PROVIDED RECORDS:
= Beginning of Section =

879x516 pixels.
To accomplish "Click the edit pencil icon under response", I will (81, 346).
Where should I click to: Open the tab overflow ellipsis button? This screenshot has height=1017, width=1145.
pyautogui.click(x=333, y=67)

= End of Section =
= Beginning of Section =

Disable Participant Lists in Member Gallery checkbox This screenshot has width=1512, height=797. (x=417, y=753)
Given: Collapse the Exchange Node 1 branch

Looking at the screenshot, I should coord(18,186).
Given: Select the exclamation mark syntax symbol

= End of Section =

PROBLEM TO SOLVE:
Among the records above, repeat exactly the line with "Given: Collapse the Exchange Node 1 branch", the line with "Given: Select the", and every line in between, and only those.

OUTPUT:
Given: Collapse the Exchange Node 1 branch

Looking at the screenshot, I should coord(18,186).
Given: Select the exclamation mark syntax symbol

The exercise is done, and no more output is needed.